> _Dataset_:

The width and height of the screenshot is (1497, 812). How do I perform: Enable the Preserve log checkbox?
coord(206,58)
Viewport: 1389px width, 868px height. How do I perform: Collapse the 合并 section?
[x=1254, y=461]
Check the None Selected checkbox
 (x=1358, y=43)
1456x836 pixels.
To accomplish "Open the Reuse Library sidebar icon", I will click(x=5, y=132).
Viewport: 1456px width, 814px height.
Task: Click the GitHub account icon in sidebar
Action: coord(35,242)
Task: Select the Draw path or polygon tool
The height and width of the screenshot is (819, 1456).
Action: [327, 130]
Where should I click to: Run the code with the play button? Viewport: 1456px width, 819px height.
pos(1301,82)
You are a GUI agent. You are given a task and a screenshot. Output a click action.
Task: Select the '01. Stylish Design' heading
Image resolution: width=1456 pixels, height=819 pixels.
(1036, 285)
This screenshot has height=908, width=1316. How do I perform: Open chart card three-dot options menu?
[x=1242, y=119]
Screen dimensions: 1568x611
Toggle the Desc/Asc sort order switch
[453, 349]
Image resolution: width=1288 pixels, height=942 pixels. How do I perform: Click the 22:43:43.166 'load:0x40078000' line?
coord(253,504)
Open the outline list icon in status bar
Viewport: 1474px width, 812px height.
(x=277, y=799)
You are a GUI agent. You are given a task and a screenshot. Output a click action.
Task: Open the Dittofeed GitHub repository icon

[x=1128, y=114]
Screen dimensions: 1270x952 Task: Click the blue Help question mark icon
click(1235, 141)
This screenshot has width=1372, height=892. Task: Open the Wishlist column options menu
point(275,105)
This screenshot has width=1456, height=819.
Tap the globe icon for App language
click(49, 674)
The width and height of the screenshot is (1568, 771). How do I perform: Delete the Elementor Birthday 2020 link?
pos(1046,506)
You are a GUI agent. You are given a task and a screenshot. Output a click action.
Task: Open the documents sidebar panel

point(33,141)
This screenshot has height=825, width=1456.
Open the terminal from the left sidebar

> _Instructions to follow_: Your reply should hold only the lines from the first line of the records through the one with "1456x836 pixels.", reproduced word for word.

> _Expected answer_:
The width and height of the screenshot is (1497, 812). How do I perform: Enable the Preserve log checkbox?
coord(206,58)
Viewport: 1389px width, 868px height. How do I perform: Collapse the 合并 section?
[x=1254, y=461]
Check the None Selected checkbox
 (x=1358, y=43)
1456x836 pixels.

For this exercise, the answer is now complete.